Reproduce verbatim the lines of the material below, starting at the line with "Nintendo Switch (53, 2342)" and ending at the line with "PlayStation Repair (53, 1752)", both inclusive; skip the rest.

### Entries shown
◇ ◇ ◇ ◇ ◇

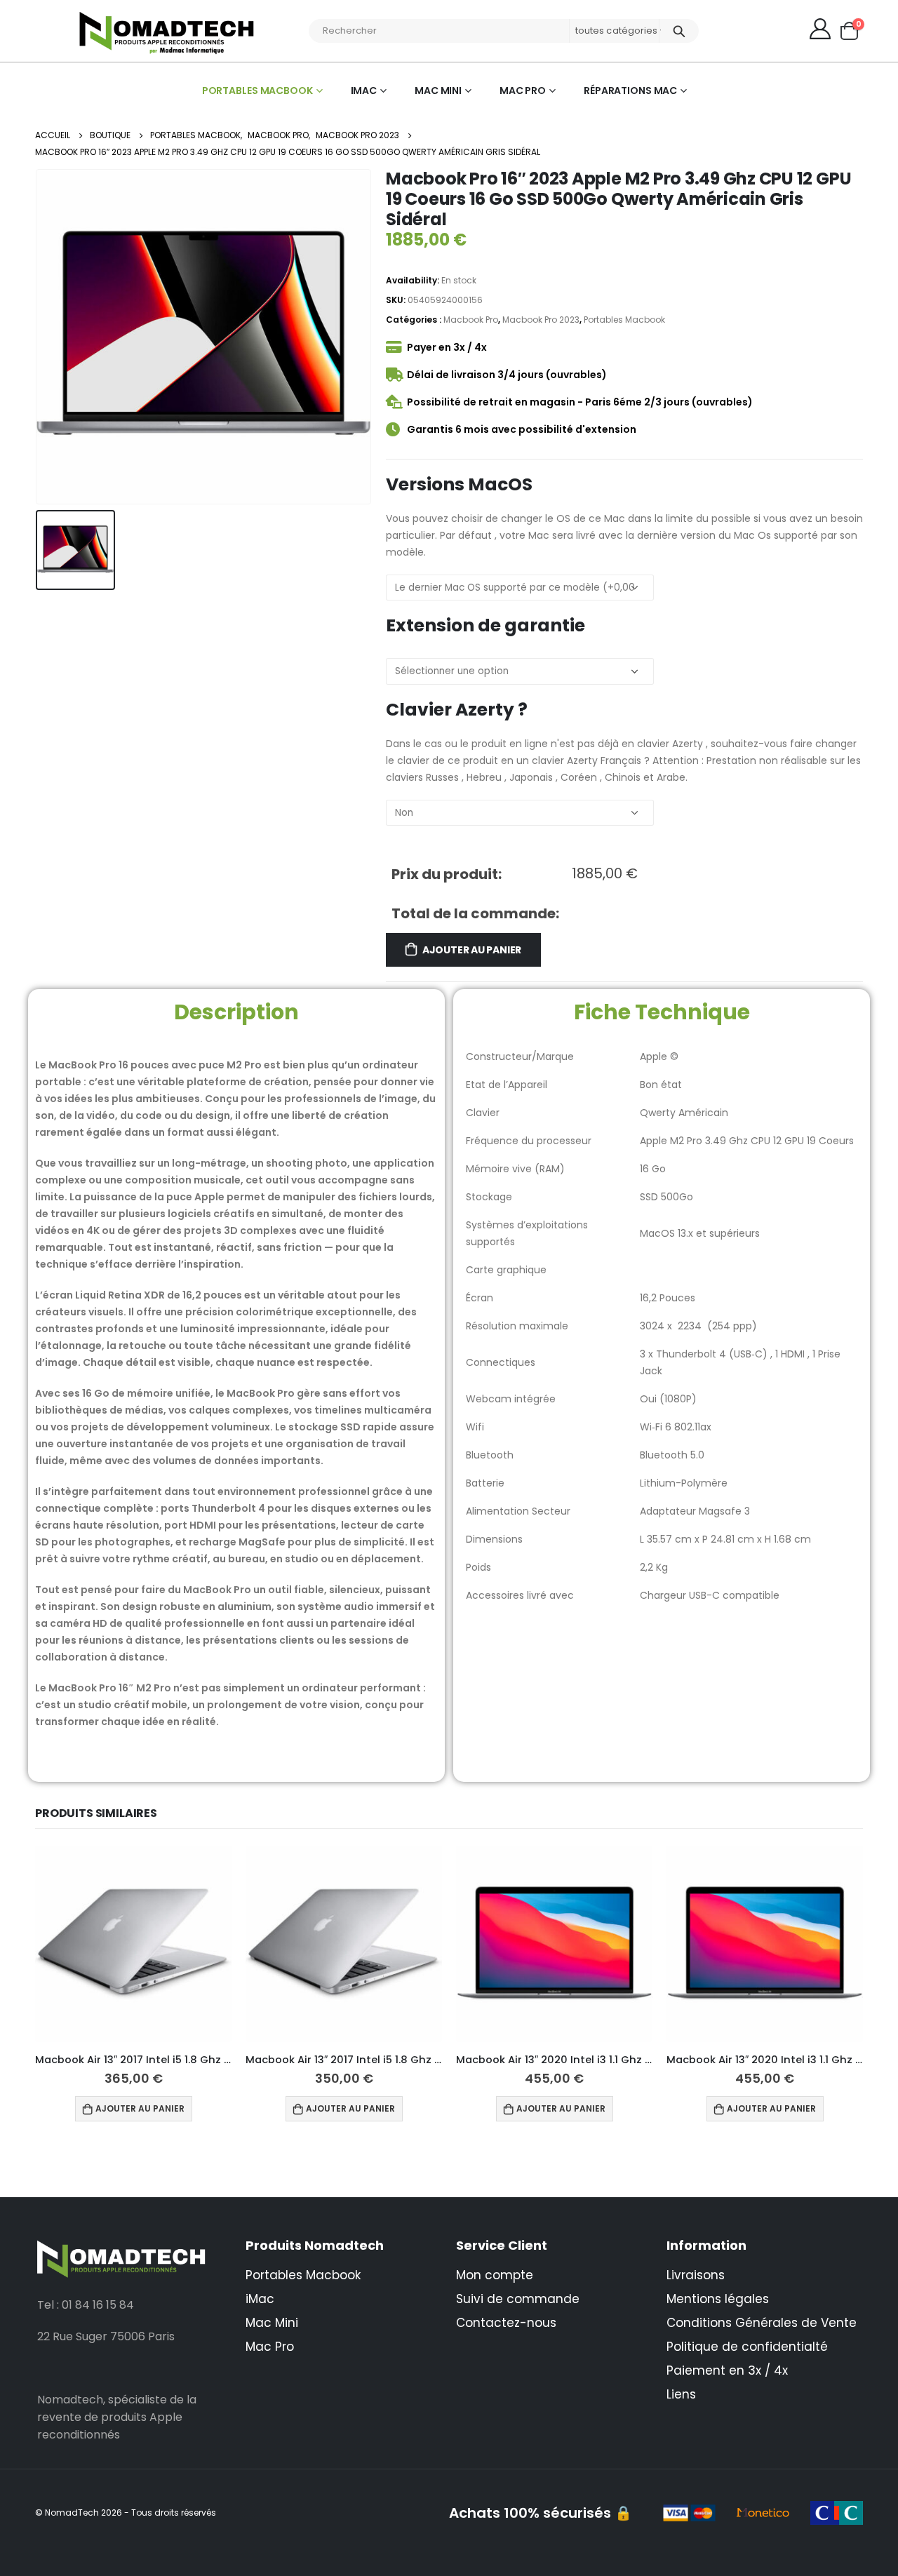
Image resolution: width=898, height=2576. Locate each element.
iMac (364, 90)
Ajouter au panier (471, 950)
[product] (133, 1944)
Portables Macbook (257, 90)
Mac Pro (523, 90)
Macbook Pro (470, 320)
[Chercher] (679, 31)
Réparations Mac (630, 90)
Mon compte (494, 2275)
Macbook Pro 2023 (540, 320)
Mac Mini (438, 90)
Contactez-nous (506, 2322)
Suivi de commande (517, 2298)
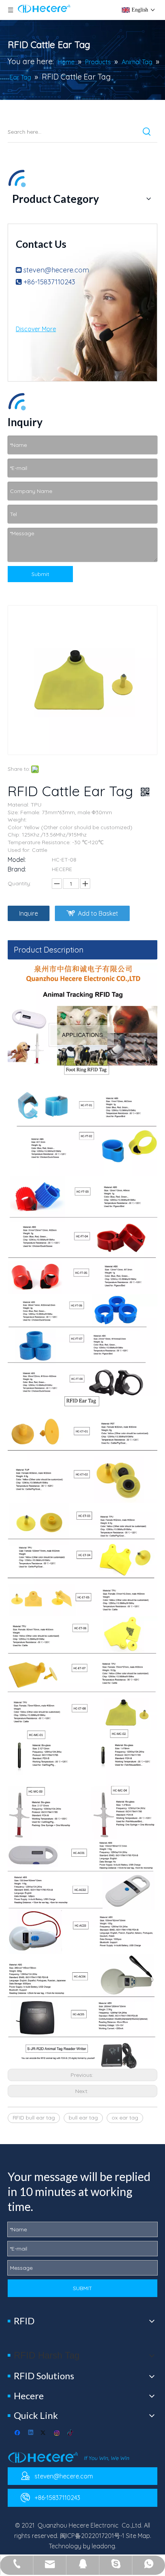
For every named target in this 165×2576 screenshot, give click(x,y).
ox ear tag (125, 2117)
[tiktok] (70, 2433)
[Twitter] (44, 2433)
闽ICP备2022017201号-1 (92, 2535)
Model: (17, 859)
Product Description (49, 949)
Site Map (138, 2535)
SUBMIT (82, 2288)
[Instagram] (57, 2433)
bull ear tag (83, 2117)
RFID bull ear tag (34, 2117)
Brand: (17, 869)
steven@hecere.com (56, 270)
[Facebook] (18, 2433)
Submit (40, 574)
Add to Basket (98, 913)
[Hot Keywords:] (147, 131)
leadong (103, 2546)
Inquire (28, 913)
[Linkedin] (31, 2433)
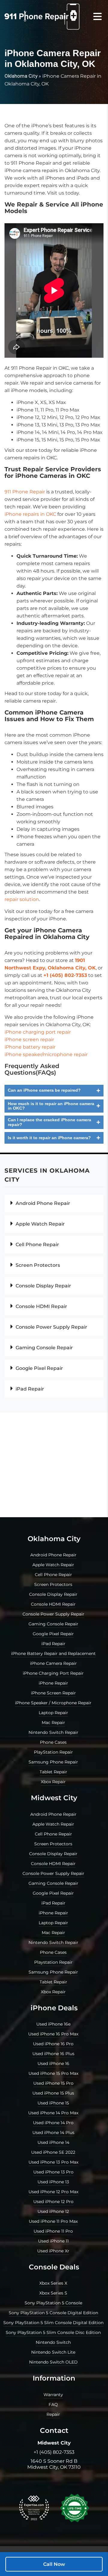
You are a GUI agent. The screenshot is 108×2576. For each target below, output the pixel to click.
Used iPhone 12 (53, 2211)
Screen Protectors (37, 1265)
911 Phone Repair (24, 492)
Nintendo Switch (53, 2342)
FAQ (53, 2404)
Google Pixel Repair (38, 1368)
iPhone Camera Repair (53, 1663)
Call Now (54, 2564)
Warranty (53, 2394)
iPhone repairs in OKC (30, 514)
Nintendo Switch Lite (53, 2352)
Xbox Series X (53, 2283)
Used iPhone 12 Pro (53, 2201)
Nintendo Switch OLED (53, 2362)
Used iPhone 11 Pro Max (53, 2221)
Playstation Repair (53, 1962)
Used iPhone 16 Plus (53, 2053)
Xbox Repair (53, 1781)
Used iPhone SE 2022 (53, 2152)
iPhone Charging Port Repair (53, 1673)
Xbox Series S (53, 2293)
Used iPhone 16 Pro (53, 2043)
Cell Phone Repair (36, 1244)
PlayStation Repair (53, 1752)
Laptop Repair (53, 1712)
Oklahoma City (21, 76)
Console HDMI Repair (40, 1306)
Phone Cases (53, 1742)
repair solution (21, 899)
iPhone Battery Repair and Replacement (53, 1653)
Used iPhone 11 (53, 2241)
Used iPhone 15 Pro (53, 2083)
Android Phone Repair (42, 1203)
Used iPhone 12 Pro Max (53, 2191)
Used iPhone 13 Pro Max (53, 2162)
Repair (53, 2414)
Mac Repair (53, 1722)
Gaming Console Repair (43, 1347)
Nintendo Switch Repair (53, 1732)
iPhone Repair (53, 1683)
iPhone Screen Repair (53, 1693)
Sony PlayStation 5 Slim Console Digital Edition (53, 2322)
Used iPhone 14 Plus (53, 2132)
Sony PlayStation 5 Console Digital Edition (53, 2312)
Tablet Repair (53, 1772)
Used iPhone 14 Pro (53, 2122)
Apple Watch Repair (39, 1224)
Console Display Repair (42, 1286)
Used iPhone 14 (53, 2142)
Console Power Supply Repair (50, 1327)
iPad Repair (29, 1389)
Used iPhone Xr (53, 2251)
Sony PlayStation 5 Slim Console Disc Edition (53, 2332)
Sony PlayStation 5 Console (53, 2303)
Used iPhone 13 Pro (53, 2172)
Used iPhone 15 (53, 2103)
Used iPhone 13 (53, 2182)
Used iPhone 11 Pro (53, 2231)
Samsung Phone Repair (53, 1762)
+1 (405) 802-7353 (54, 2452)
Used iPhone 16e (53, 2024)
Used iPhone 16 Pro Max (53, 2034)
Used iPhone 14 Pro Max (53, 2112)
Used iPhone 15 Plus (53, 2093)
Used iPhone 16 (53, 2063)
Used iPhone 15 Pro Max (53, 2073)
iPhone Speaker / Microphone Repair (53, 1702)
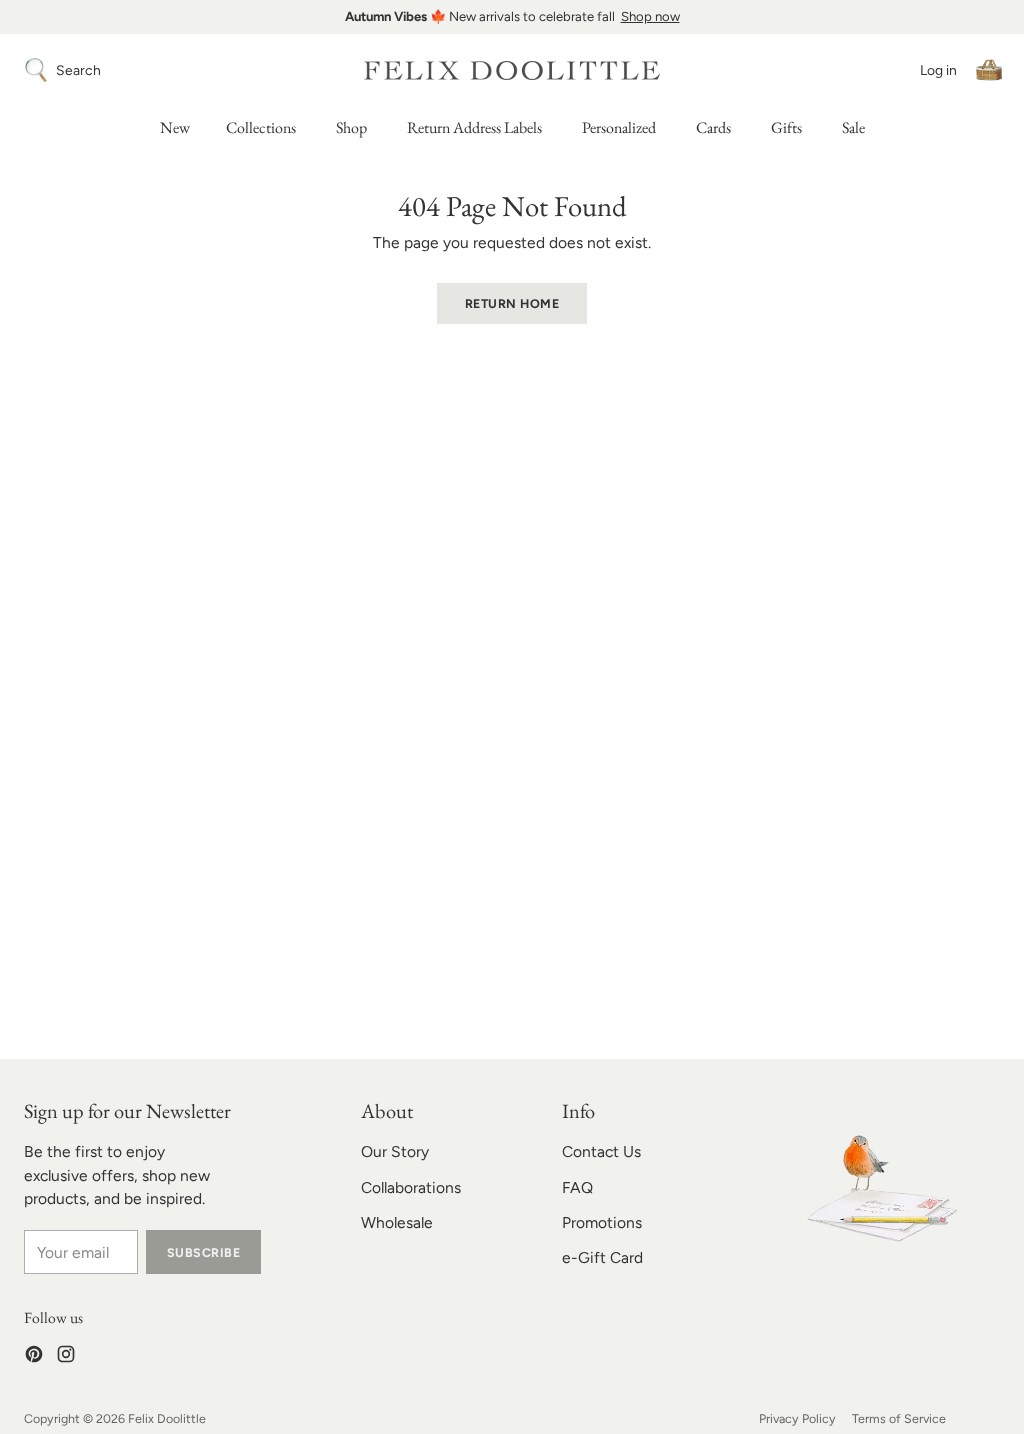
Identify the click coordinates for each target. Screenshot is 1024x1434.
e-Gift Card (602, 1257)
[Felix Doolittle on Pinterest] (34, 1357)
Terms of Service (899, 1418)
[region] (512, 17)
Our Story (395, 1151)
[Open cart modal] (989, 70)
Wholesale (397, 1222)
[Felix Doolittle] (512, 70)
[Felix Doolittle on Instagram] (66, 1357)
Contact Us (601, 1151)
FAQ (577, 1187)
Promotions (602, 1222)
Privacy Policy (797, 1418)
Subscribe (203, 1252)
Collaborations (411, 1187)
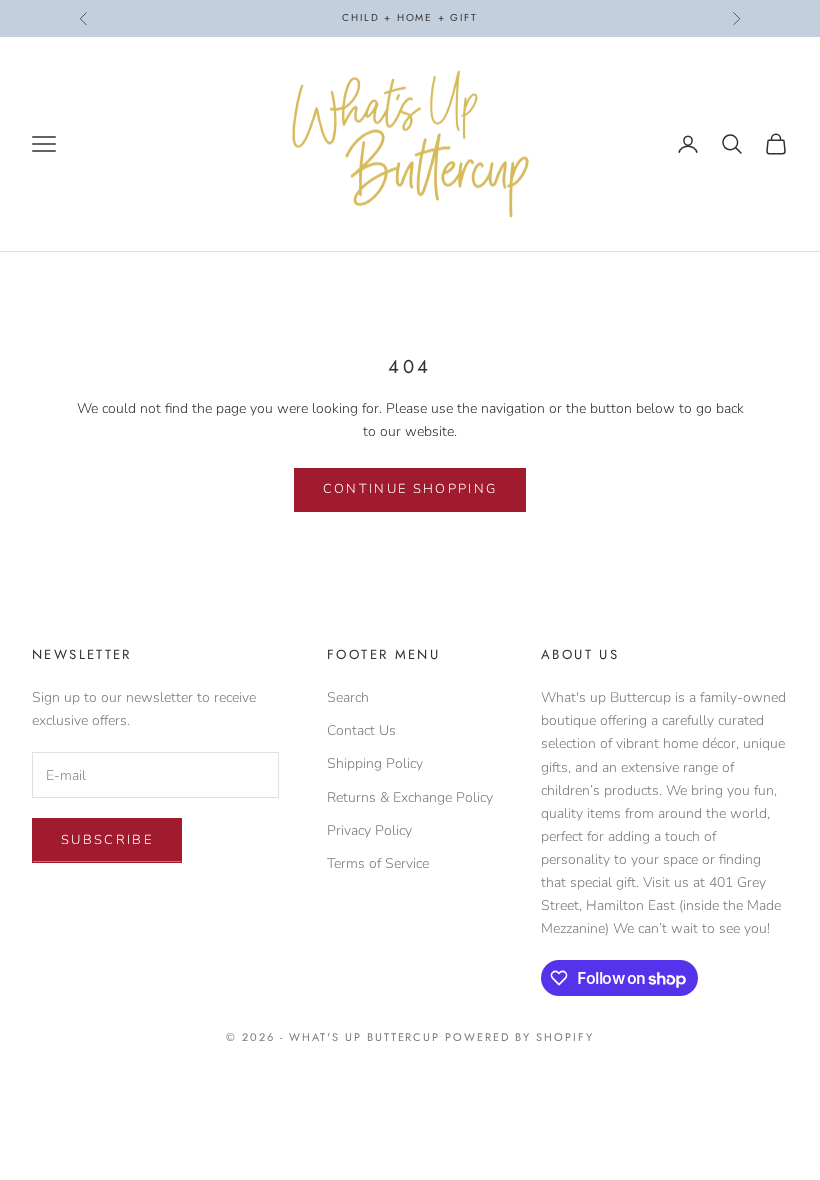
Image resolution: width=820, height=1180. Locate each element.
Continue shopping (410, 489)
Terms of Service (378, 863)
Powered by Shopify (519, 1037)
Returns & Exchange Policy (410, 797)
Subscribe (107, 840)
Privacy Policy (369, 830)
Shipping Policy (375, 763)
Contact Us (361, 730)
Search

◇ ◇ ◇ ◇ ◇

### Task answer
Nintendo Switch (53, 2342)
FAQ (53, 2404)
Google Pixel Repair (38, 1368)
iPhone Camera Repair (53, 1663)
Call Now (54, 2564)
Warranty (53, 2394)
iPhone repairs in OKC (30, 514)
Nintendo Switch Lite (53, 2352)
Xbox Series X (53, 2283)
Used iPhone 12 Pro (53, 2201)
Nintendo Switch OLED (53, 2362)
Used iPhone 11 Pro Max (53, 2221)
Playstation Repair (53, 1962)
Used iPhone 16 Plus (53, 2053)
Xbox Repair (53, 1781)
Used iPhone SE 2022 (53, 2152)
iPhone Charging Port Repair (53, 1673)
Xbox Series S (53, 2293)
Used iPhone 16 Pro (53, 2043)
Cell Phone Repair (36, 1244)
PlayStation Repair (53, 1752)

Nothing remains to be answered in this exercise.